Michael Halassa has shown how the brain attends to cues in the outside world and sustains prolonged thought, findings that earned him wide acclaim early in his career.
Halassa was born in Amman, Jordan, amid sociopolitical upheaval in the late 1970s. Hailing from a family of religious minorities in Jordan, Halassa spent childhood beset by discrimination. So he took refuge in science, and his parents, both physicians, nurtured his growing intellectual appetite. “What I had experienced in my personal life seemed so arbitrary, on a psychological level, science was like an antidote,” he says.
Halassa enrolled in medical school in Jordan and then secured an internship in the lab of an acquaintance at Johns Hopkins University. Eventually, he joined the lab of neuroscientist Solomon Snyder, with whom he developed a taste for experimental biology.
He earned a PhD from the University of Pennsylvania and pursued postdoctoral studies at Massachusetts Institute of Technology. Today, as an assistant professor at New York University, Halassa’s work is focused on how the brain sifts signals from noise and builds mental representations of the world.
A group of brain cells called the thalamic reticular nucleus, or TRN, had been suspected to control the brain’s ability to pay selective attention to cues. Halassa discovered that TRN neurons that control the flow of sensory signals to the brain are active during sleep, whereas those that control the flow of memory-related signals are active in awake animals.

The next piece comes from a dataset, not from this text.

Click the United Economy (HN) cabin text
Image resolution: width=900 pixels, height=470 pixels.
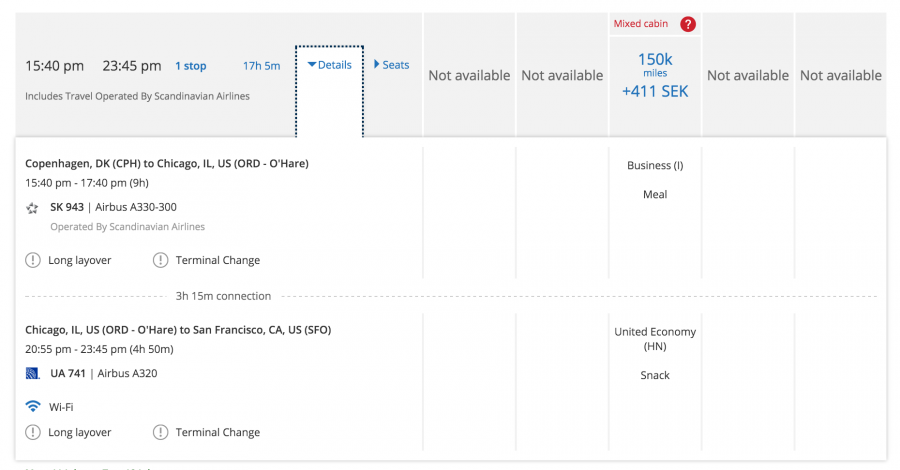(655, 339)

Applying those insights to human disease, Halassa teamed up with MIT neuroscientist Guoping Feng; they found a gene that is missing in around 1% of patients with autism plays a crucial role in suppressing noise and allowing the brain to perceive signals unimpeded. The findings suggest that therapeutic interventions aimed at restoring TRN activity might make up for related deficits in patients.